Une double concentration est à l’œuvre sur le marché de l’IA générative. Trois grands acteurs, OpenAI, Anthropic et Inception, ont levé à eux seuls 18 milliards de dollars l’an dernier, sur un total de 42,5 milliards selon CB Insights (lire Qant du 12 février) et 50 milliards selon le cabinet AI Technologies. Ces grands acteurs et quelques autres, notamment Google et Meta, détiennent aussi l’essentiel des très précieuses puces Nvidia en circulation, et de la puissance de calcul en général.
D’après AI Technologies, cet état de choses ralentira l’émergence de nouveaux modèles de fondation et concentrera le marché des services d’IA sur la Big Tech : Microsoft-OpenAI, Google, Meta. Les start-up et les licornes qui se sont lancées à leur poursuite n’auront pas les moyens de les atteindre, et le cabinet prévoit au moins une faillite retentissante avant la fin de l’année.

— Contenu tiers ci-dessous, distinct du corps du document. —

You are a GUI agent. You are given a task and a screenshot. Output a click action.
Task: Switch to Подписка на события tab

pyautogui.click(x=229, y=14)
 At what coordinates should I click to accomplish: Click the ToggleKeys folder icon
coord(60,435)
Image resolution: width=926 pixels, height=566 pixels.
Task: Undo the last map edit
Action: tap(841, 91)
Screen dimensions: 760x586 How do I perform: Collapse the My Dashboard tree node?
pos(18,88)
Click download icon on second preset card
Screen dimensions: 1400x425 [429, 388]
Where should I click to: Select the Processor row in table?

Meta, qui reste pour l’heure attaché aux modèles open source, a encore le pouvoir d’ouvrir le jeu. En outre, la partie reste ouverte dans la génération de musique et de vidéo, ainsi que dans les images 3D, avec l’émergence d’une nouvelle méthode d’entraînement : le “3D Gaussian Splatting for Real-Time Radiance Field Rendering”, qui pourrait succéder aux Nerf (lire Qant du 24 avril 2023). Dans l’édition vidéo, en particulier, l’avantage de Runway et Pika ne semble pas assez solide pour empêcher l’émergence de nouveaux acteurs.
Enfin, la réglementation et l’opacité des modèles créent ce qu’AI Technologies appelle des “coûts de gouvernance”. L’entrée en vigueur de l’AI Act les augmentera considérablement, faisant se tourner les industries les plus réglementées vers des modèles plus simples et plus petits.